### Work instructions:
Only one stretch of the data below is wanted: the lines from the one with "132x104 pixels. At" through the one with "Task: Click the Specifications heading", repeated exactly.

### Records shown:
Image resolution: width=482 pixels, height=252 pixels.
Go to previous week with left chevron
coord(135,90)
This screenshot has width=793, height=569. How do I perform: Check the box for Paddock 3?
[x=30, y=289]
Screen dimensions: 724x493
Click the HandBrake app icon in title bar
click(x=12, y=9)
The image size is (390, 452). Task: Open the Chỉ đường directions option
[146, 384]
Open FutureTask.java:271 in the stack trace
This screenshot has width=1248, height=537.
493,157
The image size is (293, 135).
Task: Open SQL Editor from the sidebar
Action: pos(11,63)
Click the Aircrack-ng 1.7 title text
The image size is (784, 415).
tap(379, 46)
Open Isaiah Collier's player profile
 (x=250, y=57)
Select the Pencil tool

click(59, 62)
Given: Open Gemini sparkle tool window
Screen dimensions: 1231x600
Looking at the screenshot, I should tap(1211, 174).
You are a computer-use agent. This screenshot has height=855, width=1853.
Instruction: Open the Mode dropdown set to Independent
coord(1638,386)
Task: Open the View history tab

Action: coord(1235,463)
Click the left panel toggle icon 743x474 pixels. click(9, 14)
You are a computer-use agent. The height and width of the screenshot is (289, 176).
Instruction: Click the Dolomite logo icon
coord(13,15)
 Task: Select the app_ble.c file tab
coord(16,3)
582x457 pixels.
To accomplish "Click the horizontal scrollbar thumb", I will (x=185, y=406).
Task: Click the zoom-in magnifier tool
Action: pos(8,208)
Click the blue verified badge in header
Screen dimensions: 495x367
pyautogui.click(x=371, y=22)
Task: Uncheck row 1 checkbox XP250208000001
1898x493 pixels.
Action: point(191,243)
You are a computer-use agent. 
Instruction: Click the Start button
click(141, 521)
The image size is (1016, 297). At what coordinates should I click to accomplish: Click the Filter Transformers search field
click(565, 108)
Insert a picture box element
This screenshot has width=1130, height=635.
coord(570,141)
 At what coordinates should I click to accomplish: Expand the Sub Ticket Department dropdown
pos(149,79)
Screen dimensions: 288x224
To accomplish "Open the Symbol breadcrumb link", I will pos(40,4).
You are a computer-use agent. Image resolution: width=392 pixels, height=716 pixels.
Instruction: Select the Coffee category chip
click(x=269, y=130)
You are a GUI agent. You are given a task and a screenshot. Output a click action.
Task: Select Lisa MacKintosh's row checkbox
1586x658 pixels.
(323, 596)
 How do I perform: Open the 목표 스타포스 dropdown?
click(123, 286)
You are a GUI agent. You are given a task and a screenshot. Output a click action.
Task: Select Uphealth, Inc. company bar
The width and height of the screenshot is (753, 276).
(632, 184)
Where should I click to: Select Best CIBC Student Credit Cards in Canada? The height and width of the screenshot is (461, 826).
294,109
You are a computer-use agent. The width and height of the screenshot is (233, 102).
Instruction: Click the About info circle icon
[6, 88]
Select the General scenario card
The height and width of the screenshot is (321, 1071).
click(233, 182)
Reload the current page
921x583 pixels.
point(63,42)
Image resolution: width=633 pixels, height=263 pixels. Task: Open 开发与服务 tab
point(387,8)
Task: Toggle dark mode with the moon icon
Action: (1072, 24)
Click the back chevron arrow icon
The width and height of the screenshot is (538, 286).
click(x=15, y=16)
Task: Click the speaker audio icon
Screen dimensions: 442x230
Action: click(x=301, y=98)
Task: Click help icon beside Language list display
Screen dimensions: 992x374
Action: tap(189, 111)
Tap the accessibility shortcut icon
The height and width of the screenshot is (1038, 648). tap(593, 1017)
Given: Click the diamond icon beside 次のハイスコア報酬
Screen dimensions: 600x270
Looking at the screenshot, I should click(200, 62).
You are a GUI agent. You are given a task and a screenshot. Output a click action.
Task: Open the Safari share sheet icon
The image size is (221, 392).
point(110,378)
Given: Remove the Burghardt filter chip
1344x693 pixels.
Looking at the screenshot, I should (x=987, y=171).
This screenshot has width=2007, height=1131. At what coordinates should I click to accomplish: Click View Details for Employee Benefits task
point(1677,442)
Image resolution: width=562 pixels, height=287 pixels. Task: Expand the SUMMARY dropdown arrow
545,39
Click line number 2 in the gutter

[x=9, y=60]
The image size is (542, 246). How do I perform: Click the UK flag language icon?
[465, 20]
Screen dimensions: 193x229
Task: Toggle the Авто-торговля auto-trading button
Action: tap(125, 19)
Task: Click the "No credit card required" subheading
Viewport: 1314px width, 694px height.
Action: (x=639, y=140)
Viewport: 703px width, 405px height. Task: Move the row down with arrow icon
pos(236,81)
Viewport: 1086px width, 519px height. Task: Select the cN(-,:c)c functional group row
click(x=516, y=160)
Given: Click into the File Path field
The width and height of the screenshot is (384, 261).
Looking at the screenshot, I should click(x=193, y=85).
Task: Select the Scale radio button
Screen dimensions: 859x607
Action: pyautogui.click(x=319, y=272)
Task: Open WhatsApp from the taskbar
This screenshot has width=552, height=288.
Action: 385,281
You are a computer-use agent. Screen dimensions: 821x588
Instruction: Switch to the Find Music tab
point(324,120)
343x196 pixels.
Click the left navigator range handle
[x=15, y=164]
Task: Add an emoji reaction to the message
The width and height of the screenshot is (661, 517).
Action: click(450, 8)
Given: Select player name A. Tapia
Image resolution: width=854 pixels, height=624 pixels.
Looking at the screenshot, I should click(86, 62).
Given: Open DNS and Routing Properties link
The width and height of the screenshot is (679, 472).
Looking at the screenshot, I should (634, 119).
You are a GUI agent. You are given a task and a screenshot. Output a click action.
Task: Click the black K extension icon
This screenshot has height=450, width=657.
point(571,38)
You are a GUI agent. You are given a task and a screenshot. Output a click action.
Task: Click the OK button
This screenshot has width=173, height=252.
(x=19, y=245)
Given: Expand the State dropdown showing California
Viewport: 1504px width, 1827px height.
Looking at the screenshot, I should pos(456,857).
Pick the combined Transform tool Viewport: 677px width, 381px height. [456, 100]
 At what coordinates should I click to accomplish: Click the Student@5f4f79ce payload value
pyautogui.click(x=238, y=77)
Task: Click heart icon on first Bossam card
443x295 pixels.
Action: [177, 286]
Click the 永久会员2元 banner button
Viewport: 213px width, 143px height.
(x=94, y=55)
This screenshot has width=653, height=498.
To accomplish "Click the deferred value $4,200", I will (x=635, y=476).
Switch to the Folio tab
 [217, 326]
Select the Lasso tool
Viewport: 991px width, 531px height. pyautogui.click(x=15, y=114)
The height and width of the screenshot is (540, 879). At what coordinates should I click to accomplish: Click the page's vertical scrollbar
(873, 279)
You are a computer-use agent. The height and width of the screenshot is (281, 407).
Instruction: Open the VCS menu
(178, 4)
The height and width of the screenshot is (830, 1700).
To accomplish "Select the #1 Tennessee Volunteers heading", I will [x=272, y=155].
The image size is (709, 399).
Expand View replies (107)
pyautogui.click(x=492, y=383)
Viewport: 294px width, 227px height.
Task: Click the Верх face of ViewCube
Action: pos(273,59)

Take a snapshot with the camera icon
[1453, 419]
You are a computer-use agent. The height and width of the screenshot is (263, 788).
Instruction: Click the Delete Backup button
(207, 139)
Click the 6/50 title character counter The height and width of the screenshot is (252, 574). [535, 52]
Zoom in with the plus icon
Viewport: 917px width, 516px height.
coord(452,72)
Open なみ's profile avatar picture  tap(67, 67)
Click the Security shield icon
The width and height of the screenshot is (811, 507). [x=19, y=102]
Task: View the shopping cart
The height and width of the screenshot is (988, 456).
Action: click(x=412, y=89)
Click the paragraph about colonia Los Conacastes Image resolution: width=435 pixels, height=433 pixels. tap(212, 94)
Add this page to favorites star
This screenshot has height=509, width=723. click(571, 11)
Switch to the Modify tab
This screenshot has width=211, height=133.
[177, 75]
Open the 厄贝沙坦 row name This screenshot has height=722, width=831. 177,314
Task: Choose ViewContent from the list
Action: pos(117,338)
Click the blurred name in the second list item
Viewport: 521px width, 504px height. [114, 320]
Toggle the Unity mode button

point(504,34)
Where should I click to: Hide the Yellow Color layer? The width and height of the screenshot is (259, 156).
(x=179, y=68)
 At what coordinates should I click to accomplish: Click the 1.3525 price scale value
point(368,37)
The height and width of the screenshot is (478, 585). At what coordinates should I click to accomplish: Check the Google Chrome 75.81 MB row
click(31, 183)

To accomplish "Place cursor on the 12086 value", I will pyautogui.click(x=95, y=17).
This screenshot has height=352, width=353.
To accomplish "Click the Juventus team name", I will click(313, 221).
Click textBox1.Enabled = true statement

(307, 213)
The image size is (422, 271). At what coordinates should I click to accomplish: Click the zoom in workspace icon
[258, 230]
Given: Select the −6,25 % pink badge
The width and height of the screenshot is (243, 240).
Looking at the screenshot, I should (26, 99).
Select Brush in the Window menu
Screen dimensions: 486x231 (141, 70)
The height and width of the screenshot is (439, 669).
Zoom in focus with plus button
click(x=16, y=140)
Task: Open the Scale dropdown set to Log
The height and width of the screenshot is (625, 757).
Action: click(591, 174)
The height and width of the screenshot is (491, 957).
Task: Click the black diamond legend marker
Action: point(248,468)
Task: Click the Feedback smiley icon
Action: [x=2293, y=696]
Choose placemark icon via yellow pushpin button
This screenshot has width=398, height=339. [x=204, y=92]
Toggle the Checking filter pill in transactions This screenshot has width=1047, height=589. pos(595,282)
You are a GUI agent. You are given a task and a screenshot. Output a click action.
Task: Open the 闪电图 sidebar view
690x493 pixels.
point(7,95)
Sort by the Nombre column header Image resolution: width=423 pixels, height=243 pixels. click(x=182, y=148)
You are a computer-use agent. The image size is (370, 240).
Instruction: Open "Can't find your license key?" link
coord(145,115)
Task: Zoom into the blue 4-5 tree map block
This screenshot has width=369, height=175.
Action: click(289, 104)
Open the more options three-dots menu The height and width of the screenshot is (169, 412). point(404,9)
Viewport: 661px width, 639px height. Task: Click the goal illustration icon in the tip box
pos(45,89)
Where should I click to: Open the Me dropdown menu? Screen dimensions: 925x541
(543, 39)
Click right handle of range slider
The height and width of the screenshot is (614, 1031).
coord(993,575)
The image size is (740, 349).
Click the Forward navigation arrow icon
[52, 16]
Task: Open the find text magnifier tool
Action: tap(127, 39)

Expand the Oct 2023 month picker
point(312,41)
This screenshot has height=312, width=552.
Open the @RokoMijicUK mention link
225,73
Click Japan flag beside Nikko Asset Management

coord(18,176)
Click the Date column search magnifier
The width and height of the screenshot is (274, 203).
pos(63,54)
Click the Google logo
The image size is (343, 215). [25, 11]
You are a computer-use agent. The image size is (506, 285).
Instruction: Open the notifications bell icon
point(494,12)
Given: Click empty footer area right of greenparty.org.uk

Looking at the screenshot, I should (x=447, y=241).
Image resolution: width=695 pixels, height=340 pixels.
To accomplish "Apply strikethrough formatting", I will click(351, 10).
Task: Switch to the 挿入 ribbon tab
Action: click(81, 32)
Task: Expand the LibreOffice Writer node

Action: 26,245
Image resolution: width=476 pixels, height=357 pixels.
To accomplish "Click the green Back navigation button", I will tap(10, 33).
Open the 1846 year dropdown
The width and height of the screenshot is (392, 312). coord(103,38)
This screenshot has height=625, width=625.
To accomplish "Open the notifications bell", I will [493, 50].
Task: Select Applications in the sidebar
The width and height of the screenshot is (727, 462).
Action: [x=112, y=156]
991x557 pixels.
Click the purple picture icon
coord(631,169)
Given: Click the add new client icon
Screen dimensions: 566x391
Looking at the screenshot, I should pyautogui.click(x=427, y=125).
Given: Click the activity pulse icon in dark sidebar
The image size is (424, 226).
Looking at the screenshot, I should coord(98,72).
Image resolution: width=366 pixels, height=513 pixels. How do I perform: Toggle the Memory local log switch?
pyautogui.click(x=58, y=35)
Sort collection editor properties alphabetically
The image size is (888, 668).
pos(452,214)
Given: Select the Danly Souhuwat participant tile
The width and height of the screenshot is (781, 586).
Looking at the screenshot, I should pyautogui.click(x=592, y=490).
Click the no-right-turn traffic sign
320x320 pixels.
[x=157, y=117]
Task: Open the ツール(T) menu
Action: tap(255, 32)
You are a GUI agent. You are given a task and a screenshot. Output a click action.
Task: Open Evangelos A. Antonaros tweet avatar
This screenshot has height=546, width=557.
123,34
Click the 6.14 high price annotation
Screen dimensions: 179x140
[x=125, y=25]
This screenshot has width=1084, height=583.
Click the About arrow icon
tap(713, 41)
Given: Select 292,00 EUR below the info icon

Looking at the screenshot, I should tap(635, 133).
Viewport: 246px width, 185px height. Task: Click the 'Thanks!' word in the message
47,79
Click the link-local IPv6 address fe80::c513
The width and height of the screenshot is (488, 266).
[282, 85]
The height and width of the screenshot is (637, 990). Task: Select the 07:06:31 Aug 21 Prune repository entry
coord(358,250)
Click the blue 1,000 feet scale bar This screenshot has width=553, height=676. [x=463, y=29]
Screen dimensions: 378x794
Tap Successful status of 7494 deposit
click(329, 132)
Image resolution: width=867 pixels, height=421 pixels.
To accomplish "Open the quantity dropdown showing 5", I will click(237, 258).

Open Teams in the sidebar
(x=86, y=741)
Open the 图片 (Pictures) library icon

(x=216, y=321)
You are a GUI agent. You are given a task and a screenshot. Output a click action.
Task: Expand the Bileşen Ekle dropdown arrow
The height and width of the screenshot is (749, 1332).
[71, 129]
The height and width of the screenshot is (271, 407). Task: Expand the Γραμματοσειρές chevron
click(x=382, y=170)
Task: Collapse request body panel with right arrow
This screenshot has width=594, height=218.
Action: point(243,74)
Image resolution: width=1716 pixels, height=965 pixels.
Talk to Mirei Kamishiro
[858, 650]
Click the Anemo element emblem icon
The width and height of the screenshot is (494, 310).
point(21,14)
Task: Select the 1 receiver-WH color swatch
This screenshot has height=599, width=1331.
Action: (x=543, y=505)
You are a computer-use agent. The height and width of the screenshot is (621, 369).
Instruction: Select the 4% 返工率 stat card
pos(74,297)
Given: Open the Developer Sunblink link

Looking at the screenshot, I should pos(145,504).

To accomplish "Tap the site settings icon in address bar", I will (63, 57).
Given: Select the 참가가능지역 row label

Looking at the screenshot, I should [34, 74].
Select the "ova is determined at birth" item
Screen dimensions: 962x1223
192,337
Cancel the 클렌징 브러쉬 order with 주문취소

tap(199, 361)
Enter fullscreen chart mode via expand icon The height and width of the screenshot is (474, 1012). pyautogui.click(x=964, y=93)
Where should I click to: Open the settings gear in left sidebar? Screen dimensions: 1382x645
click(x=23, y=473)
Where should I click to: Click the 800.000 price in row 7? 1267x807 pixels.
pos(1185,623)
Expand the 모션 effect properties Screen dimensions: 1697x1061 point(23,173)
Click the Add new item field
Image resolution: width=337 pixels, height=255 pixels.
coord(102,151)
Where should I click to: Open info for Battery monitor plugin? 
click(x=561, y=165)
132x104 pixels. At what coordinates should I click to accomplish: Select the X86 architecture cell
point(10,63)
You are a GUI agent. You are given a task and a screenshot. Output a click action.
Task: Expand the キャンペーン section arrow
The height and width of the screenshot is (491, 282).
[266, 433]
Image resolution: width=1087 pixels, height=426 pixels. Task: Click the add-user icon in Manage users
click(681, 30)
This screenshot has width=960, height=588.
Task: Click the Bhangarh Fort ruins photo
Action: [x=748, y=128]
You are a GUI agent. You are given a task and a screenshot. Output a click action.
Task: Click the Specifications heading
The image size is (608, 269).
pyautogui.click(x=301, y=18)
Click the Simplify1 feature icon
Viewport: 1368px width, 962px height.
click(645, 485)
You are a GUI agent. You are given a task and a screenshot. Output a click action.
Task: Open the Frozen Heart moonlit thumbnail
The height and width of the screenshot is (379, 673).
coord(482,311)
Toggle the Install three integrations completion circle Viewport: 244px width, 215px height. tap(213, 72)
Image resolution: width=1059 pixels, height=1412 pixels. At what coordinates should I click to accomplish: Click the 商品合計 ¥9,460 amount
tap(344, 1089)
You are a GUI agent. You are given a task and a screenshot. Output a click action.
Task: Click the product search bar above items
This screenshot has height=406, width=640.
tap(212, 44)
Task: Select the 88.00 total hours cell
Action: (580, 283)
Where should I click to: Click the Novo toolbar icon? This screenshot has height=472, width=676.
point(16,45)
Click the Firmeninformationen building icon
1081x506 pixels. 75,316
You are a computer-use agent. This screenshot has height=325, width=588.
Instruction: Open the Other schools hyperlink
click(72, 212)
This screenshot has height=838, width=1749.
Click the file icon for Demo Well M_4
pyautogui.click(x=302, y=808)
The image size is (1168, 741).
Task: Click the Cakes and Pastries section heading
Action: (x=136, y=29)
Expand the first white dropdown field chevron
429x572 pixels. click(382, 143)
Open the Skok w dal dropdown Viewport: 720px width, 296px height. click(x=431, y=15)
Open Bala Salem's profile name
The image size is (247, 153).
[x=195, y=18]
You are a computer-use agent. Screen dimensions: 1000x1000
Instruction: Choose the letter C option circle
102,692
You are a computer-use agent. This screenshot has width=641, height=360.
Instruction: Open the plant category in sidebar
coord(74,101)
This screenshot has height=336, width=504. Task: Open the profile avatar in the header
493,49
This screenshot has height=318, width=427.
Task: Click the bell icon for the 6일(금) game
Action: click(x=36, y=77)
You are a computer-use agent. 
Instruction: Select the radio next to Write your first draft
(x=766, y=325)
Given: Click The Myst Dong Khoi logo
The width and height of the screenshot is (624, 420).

### Answer box:
132x104 pixels. At what coordinates should I click to accomplish: Select the X86 architecture cell
point(10,63)
You are a GUI agent. You are given a task and a screenshot. Output a click action.
Task: Expand the キャンペーン section arrow
The height and width of the screenshot is (491, 282).
[266, 433]
Image resolution: width=1087 pixels, height=426 pixels. Task: Click the add-user icon in Manage users
click(681, 30)
This screenshot has width=960, height=588.
Task: Click the Bhangarh Fort ruins photo
Action: [x=748, y=128]
You are a GUI agent. You are given a task and a screenshot. Output a click action.
Task: Click the Specifications heading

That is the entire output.